As the ABC reports, at the request of Small Business Minister Bruce Billson, the Australian Competition and Consumer Commission (ACCC) is investigating the use of the chemicals, known as azo dyes.

The ACCC will deliver a report on the use of the dyes in July.

There are 300 azo dyes. 20 of these break down into compounds called aromatic amines which are carcinogenic.
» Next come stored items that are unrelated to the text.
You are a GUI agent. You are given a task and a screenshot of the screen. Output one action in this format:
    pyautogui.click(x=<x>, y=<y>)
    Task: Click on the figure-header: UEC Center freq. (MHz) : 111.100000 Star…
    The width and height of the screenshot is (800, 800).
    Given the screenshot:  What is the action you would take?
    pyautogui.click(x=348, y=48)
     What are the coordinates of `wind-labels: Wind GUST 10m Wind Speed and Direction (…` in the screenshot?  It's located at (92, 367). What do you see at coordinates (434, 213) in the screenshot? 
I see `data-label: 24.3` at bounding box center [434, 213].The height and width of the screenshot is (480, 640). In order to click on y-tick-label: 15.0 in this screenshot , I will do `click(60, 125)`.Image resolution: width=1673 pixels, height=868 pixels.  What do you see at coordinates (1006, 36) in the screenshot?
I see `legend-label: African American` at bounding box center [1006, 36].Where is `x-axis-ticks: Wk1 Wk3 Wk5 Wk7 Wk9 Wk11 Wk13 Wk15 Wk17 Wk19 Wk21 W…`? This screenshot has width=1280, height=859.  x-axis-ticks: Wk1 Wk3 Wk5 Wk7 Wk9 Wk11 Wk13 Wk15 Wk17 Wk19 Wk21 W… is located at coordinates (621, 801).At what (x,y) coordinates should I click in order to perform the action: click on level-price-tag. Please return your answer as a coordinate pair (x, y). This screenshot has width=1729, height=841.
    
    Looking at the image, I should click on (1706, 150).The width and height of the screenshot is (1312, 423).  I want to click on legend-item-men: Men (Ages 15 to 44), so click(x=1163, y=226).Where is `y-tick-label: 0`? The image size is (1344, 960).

The ACCC has already recalled about 207,000 items of clothing that contain azo dyes. In addition, the dyes are already banned in Europe.

Experts claim the risk of cancer from clothes with azo dyes is very low.

UNSW Professor Bernard Stewart, a scientific advisor to the Cancer Council Australia, told the SMH that the affected products should not cause undue concern. The concern being shown is simply an act of caution.

"I believe people should have no concern whatsoever," he said.

"Such concern is misplaced. If you want to be worried about cancer in your kids, you prevent them from excessive exposure to sunlight, you encourage them to exercise and pray to God they never take up smoking. But you don't worry about what they're wearing."

Cancer Council Australia spokesman Professor Bernard Stewart told the ABC that some of the azo dyes are carcinogenic, but in different contexts.

"They are carcinogenic in the sense that decades ago with different industrial procedures, men who were actually making large quantities of these chemicals developed bladder cancer ...,” he said.